Deuxièmement, en 1986, les Fed Funds sont passés de 8% a 6% quand le consommateur se réendettait, et non quand il cherchait à éviter la dette comme c’est maintenant le cas.

Troisièmement et enfin, les compagnies en 1986 étaient biens moins endettées qu’elles ne le sont aujourd’hui, et leur solvabilité actuelle les expose à un renversement des profits.


 

envolée de la dette depuis 2008

Donc, cette fois, nous n’aurons pas de reprise rapide menée par le pétrole, et les Etats-Unis sont en route pour une véritable fin de cycle.

Edwards conclut donc par un conseil aux investisseurs: celui d’éviter la dette corporate, dont il prévoit que les taux de défaut astronomiques choqueront les investisseurs.

Vous avez été prévenus. »

« A tidal wave is coming to the US economy, according to Albert Edwards, and when it crashes it’s going to throw the economy into recession.

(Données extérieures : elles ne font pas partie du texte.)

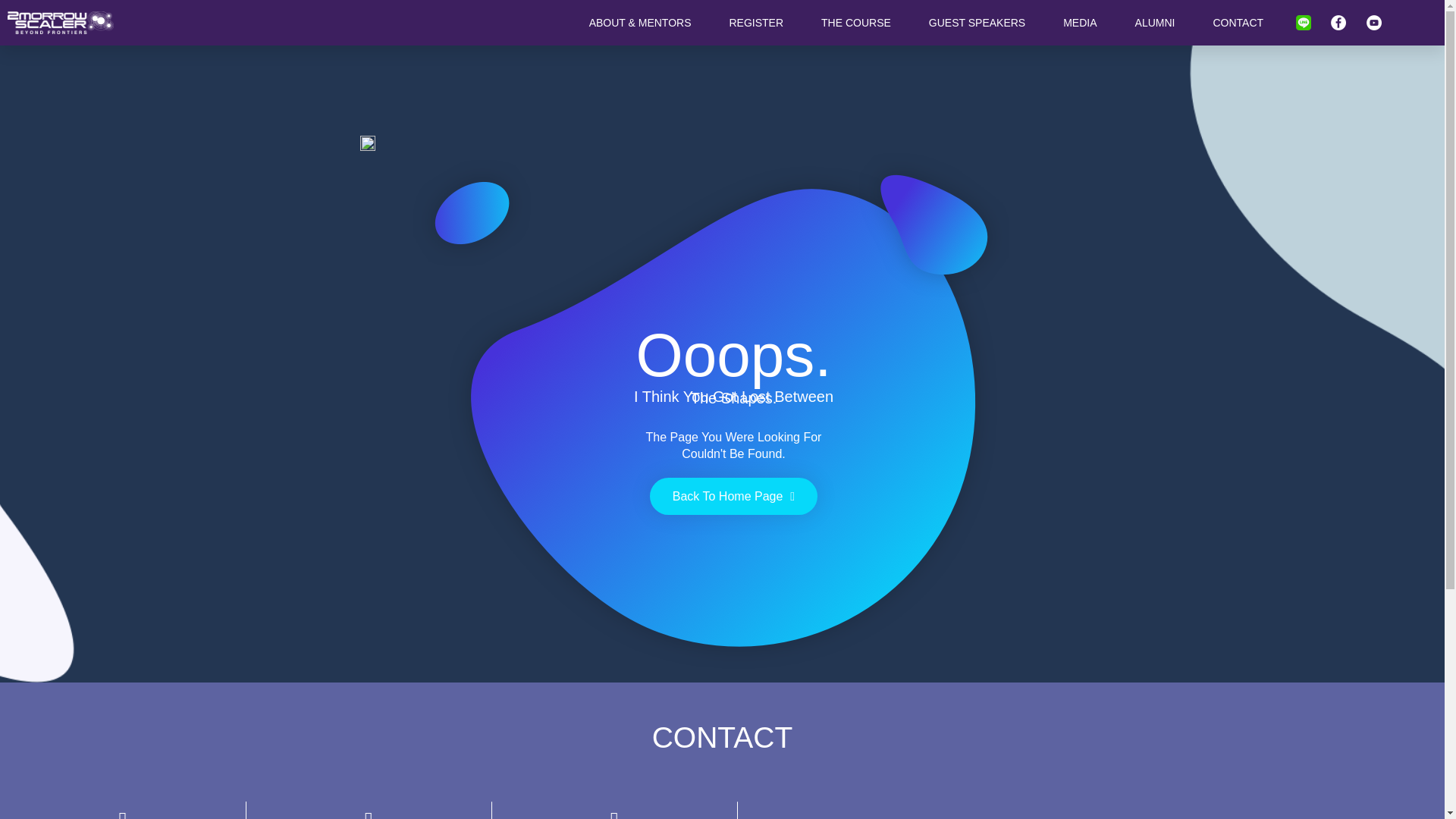
Modern Town (1091, 814)
Logo Main (60, 23)
ALUMNI (1154, 22)
Youtube (1374, 22)
THE COURSE (856, 22)
REGISTER (756, 22)
facebook (1337, 22)
GUEST SPEAKERS (976, 22)
CONTACT (1237, 22)
Back To Home Page (732, 496)
MEDIA (1079, 22)
Given the description of an element on the screen output the (x, y) to click on. 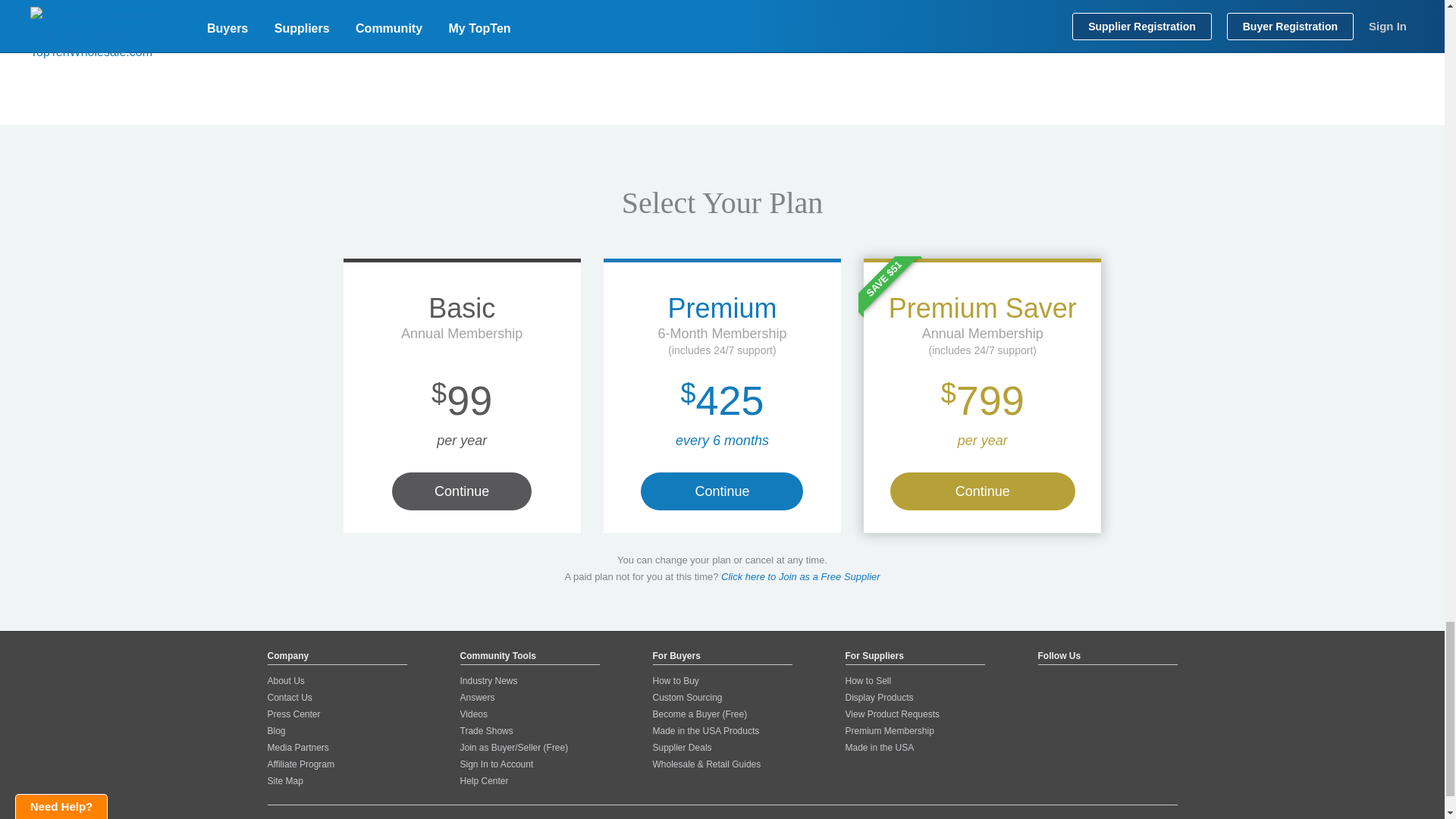
Media Partners (297, 747)
Site Map (284, 780)
Industry News (488, 680)
Affiliate Program (299, 764)
Videos (473, 714)
Contact Us (288, 697)
About Us (285, 680)
Continue (721, 491)
Continue (461, 491)
Continue (982, 491)
Click here to Join as a Free Supplier (800, 576)
Blog (275, 730)
Press Center (293, 714)
Answers (477, 697)
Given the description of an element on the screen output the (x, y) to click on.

The Societe Generale economist, and noted perma-bear, believes that the profit recession facing American corporations is going to lead to a collapse in corporate credit.

« Despite risk assets enjoying a few weeks in the sun our fail-safe recession indicator has stopped flashing amber and turned to red, » wrote Edwards in a note to clients on Thursday.

He continued :

Whole economy profits never normally fall this deeply without a recession unfolding. And with the US corporate sector up to its eyes in debt, the one asset class to be avoided — even more so than the ridiculously overvalued equity market — is US corporate debt. The economy will surely be swept away by a tidal wave of corporate default.

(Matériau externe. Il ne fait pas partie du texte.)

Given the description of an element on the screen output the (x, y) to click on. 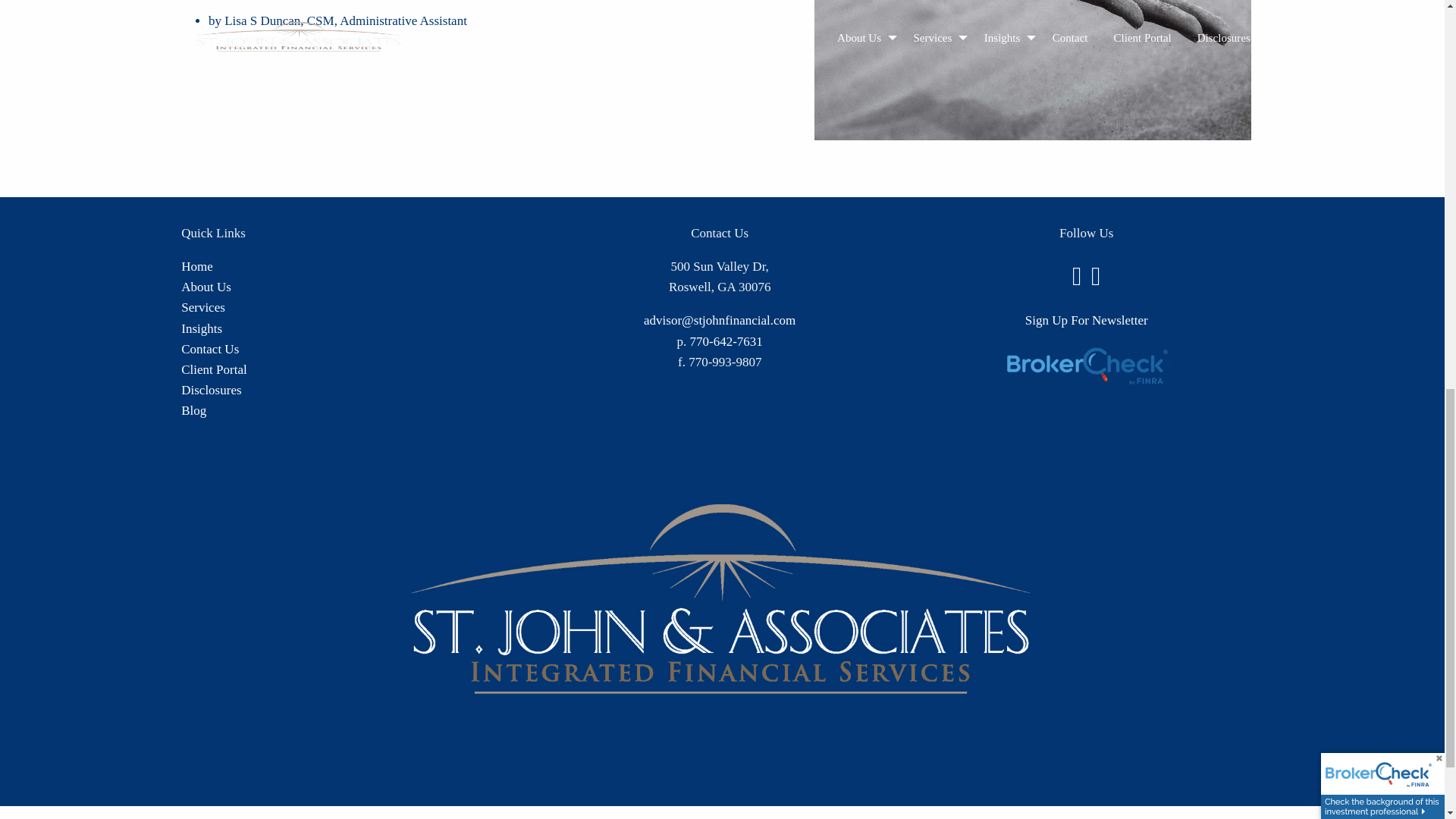
Disclosures (210, 390)
Overview (202, 307)
Contact (209, 349)
Newsletters (201, 328)
Client Portal (213, 369)
Who We Are (205, 287)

Edwards said that many economic researchers discredit profits as a measure of the business cycle, and it is one of the reasons why they are so bad at predicting recessions.

Profits are on the decline for two reasons, according to Edwards.

On the one hand, they are dropping because of margin pressure from rising labor costs. But this sort of decrease because of higher wages does not always signal a recession, like in 1986. Additionally, much like the mid-1980s decline, an oil-price crash is disproportionately dragging down profits.

The second reason is because companies cannot pass on these increasing wage pressures to consumers through prices. In turn, they decrease spending and hiring, and the most vulnerable cannot make debt payments.

Screen Shot 2016 04 07 at 3.25.07 PMSociete Generale

Edwards enumerated three reasons why this time around is a recessionary decrease, not a 1986-style aberration. They are:

  1. « When the oil price slumped in 1986 the economy was steaming ahead at a 4% pace and so withstood the downturn in business investment. »
  2. « In 1986 Fed Funds were cut from over 8% to less than 6% at a time when the consumer was re-leveraging, i.e. not debt averse as now. »
  3. « Finally, companies in 1986 were not up to their necks in debt as they currently are, and their solvency now is far more vulnerable to a profits downturn. »

So this time will not be a quick, oil-driven recovery. The US is in for a full-blown end to the economic cycle.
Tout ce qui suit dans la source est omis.